Былое и думы. (Автобиографическое сочинение) - Александр Герцен
Шрифт:
Интервал:
Закладка:
Возле актеров, сошедших со сцены маленького театра, — актеры самых больших подмосток в мире, давно исключенные из афиш и забытые — они в тиши доживают век Цинциннатами и философами против воли, Рядом с артистами, некогда отлично представлявшими царей, встречаются цари, скверно разыгравшие свою роль. Цари эти захватили с собой, как индейские покойники, берущие на тот свет своих жен, двух-трех преданных министров, которые так усердно помогли им пасть и сами свалились с ними. В их числе есть венценосцы, освистанные при дебюте и все еще ожидающие, что публика придет к больше справедливой оценке и опять позовет их. Есть и такие, которым impresario исторического театра не позволил и дебютировать — мертворожденные, имеющие вчера, но не имеющие сегодня — их биография оканчивается до их появления на свет; астеки давно ниспровергнутого закона престолонаследия — они остаются шевелящимися памятниками угасших династий.
Далее идут генералы, знаменитые победами, одержанными над ними, тонкие дипломаты, погубившие свои страны, игроки, погубившие свое состояние, и сморщенные седые старухи, погубившие во время оно сердца этих дипломатов и этих игроков.
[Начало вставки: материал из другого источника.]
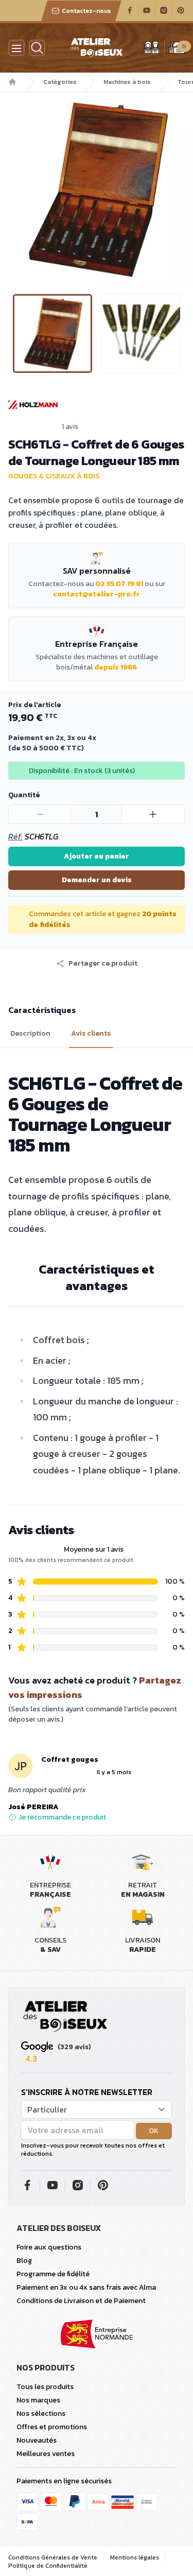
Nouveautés (36, 2440)
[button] (8, 188)
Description (30, 1033)
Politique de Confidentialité (47, 2566)
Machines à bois (127, 82)
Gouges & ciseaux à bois (53, 476)
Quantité (24, 794)
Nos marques (38, 2400)
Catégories (60, 82)
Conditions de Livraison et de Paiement (81, 2300)
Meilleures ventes (45, 2453)
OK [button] (154, 2130)
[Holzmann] (96, 405)
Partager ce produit (102, 963)
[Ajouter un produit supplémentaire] (153, 814)
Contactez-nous (86, 10)
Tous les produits (45, 2386)
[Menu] (16, 48)
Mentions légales (134, 2557)
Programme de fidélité (53, 2274)
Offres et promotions (51, 2427)
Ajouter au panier (96, 856)
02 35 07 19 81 (119, 583)
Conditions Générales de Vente (52, 2557)
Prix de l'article (34, 704)
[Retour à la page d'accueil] (65, 2016)
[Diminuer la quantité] (40, 814)
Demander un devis (97, 879)
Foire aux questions (48, 2247)
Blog (24, 2260)
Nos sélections (40, 2413)
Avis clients (91, 1033)
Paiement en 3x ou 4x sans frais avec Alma (86, 2287)
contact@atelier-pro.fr (96, 594)
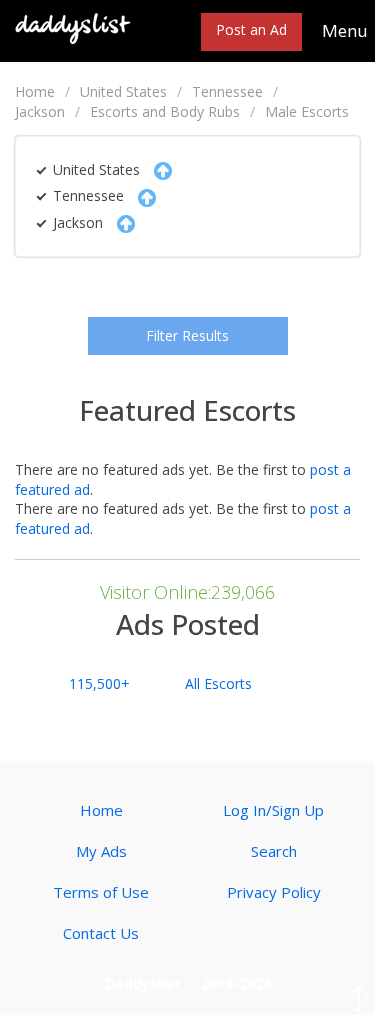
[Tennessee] (142, 195)
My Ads (101, 851)
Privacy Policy (274, 892)
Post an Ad (251, 29)
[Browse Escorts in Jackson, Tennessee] (73, 26)
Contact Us (101, 933)
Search (274, 851)
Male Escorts (307, 111)
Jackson (40, 111)
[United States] (158, 169)
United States (123, 91)
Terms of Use (101, 892)
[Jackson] (121, 222)
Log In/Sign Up (273, 810)
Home (35, 91)
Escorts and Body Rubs (165, 111)
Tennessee (227, 91)
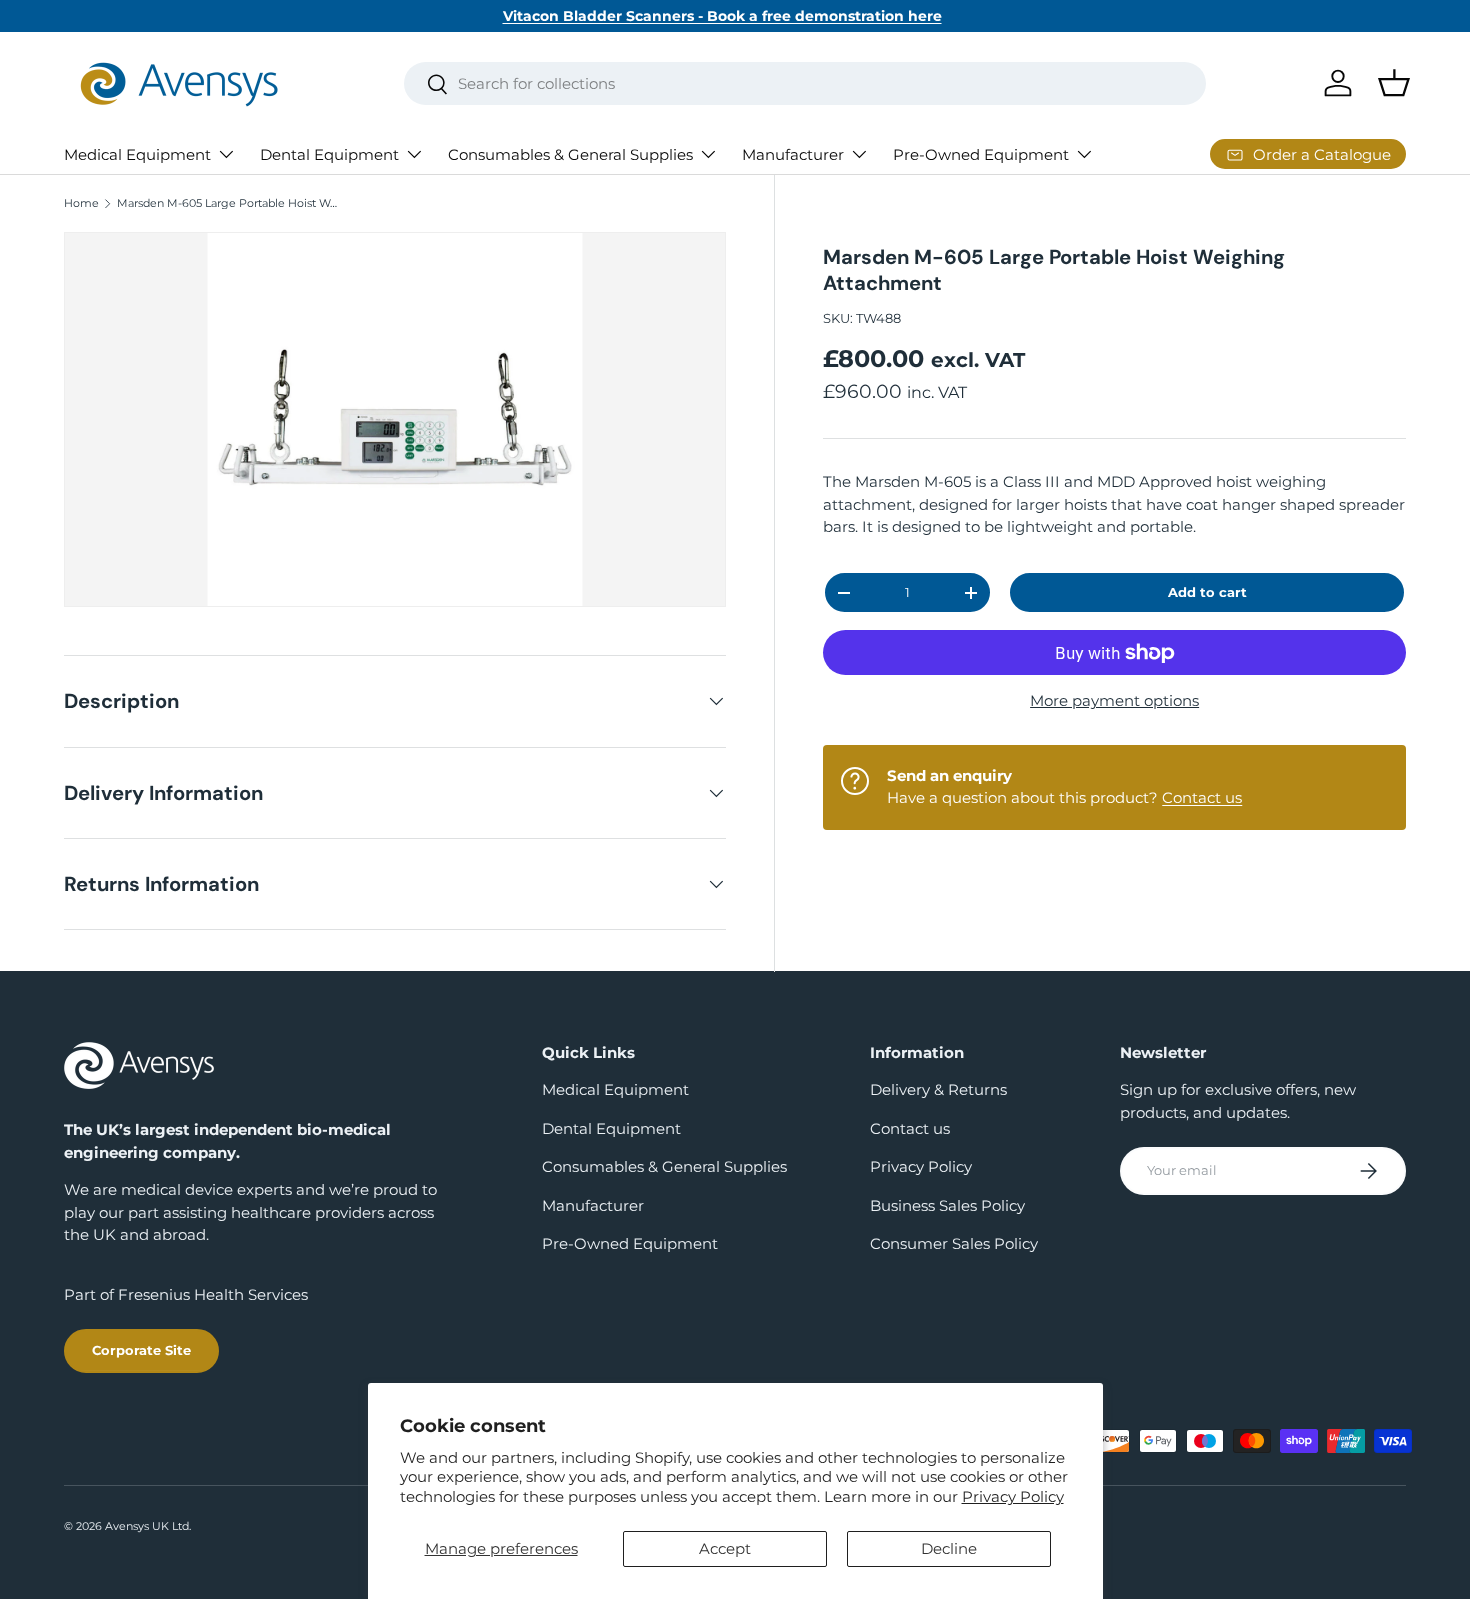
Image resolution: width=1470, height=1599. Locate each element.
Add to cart (1207, 592)
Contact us (1202, 797)
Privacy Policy (1013, 1496)
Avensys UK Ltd (147, 1526)
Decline (949, 1548)
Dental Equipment (329, 154)
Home (81, 203)
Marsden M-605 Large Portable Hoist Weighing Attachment (229, 203)
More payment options (1114, 700)
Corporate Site (141, 1350)
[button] (1394, 83)
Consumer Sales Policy (954, 1243)
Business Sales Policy (947, 1205)
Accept (725, 1548)
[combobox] (805, 83)
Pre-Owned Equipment (981, 154)
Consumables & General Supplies (570, 154)
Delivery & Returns (938, 1089)
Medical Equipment (137, 154)
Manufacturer (793, 154)
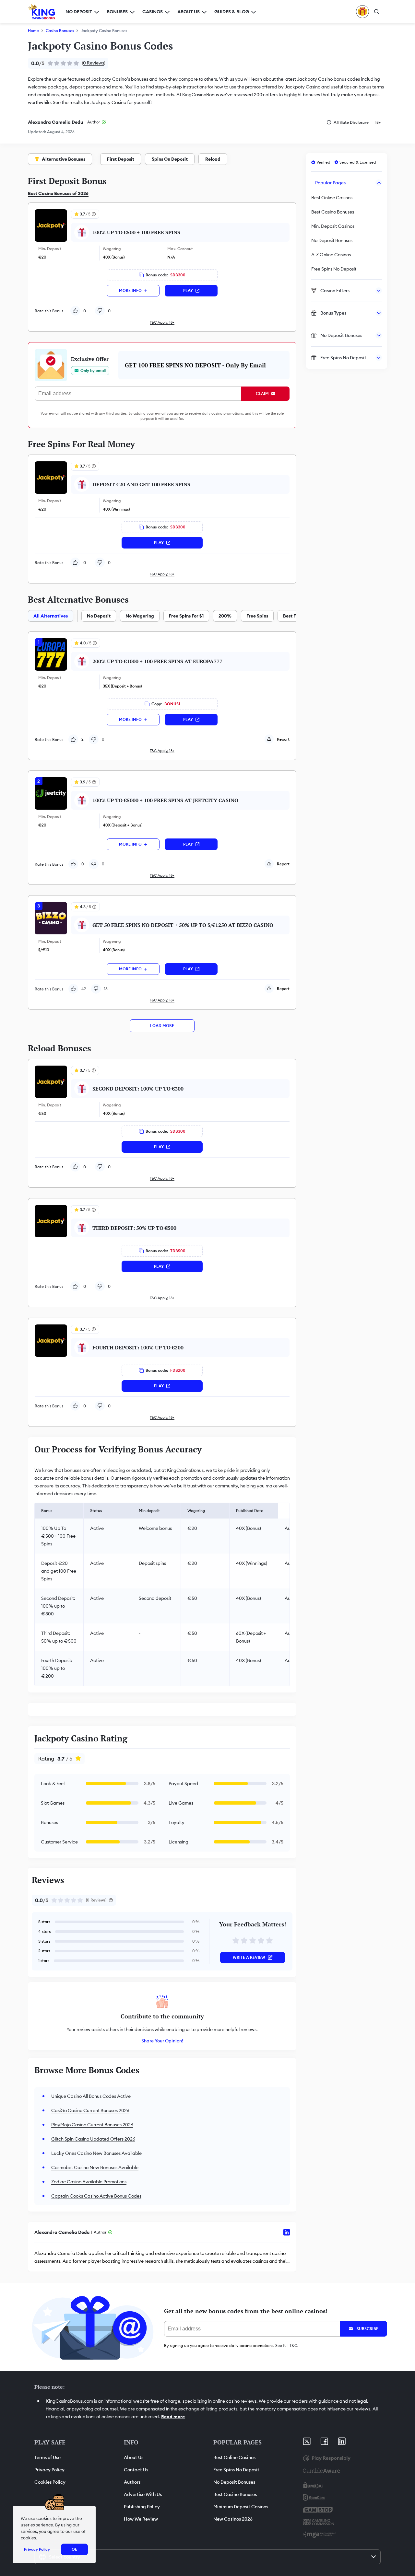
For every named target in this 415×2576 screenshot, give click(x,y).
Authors (132, 2482)
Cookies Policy (49, 2482)
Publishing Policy (142, 2507)
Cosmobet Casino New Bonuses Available (94, 2167)
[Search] (376, 11)
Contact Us (136, 2470)
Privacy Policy (49, 2470)
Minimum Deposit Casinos (240, 2507)
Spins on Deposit (170, 159)
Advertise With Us (143, 2494)
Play (188, 290)
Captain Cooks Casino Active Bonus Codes (96, 2196)
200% (225, 616)
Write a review (249, 1957)
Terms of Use (47, 2457)
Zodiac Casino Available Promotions (88, 2182)
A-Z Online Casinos (331, 255)
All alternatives (50, 616)
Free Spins (257, 616)
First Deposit (120, 159)
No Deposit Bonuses (331, 240)
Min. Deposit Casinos (332, 226)
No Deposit (99, 616)
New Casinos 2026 (233, 2519)
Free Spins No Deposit (333, 269)
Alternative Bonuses (63, 159)
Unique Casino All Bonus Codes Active (91, 2096)
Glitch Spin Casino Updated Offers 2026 (93, 2139)
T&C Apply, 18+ (162, 322)
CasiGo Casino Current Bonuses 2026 (90, 2110)
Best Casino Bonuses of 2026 (58, 193)
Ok (74, 2549)
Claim (262, 393)
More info (130, 290)
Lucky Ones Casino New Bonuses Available (96, 2153)
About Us (133, 2457)
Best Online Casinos (331, 198)
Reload (212, 159)
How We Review (141, 2519)
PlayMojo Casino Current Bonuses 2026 (92, 2125)
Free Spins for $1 (186, 616)
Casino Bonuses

Государственные фоссили,[1332] все еще понюхивающие табак так, как его нюхали у Поццо-ди-Борго, лорда Абердина и князя Эстергази, вспоминают с «ископаемыми» красавицами времен M-me Recamier — залу Ливенши, юность Ла-блаша, дебюты Малибран и дивятся, что Патти смеет после этого петь… И в то же время люди зеленого сукна, прихрамывая и кряхтя, полурасшибленные пара(418)личом, полузатопленные водяной, толкуют с другими старушками о других салонах и других знаменитостях, о смелых ставках, о графине Киселевой, о гомбургской и баденской рулетке, об игре покойного Сухозанета, о тех патриархальных временах, когда владетельные принцы немецких вод были в доле с содержателями игр и опасный, средневековый грабеж путешественников перекладывали на мирное поприще банка и rouge ou noir…[1333]
…И все это еще дышит, еще движется, кто не на ногах — в перамбулаторе, в коляске, укрытой мехом, кто опираясь вместо клюки на слугу, а иногда опираясь на клюку за неимением слуги. «Списки иностранцев» похожи на старинные адрес-календари, на клочья изорванных газет «времен наваринских и покорения Алжира».
Возле гаснущих звезд трех первых классов сохраняются другие кометы и светила, занимавшие собою, лет тридцать тому назад, праздное и жадное любопытство, по особому кровавому сладострастью, с которым люди следят за процессами, ведущими от трупов к гильотине и от кутей золота на каторгу. В их числе разные освобожденные от суда за «неимением доказательств» отравители, фальшивые монетчики, люди, кончившие курс нравственного лечения где-нибудь в центральной тюрьме или колониях, «контюмасы»[1334] и проч.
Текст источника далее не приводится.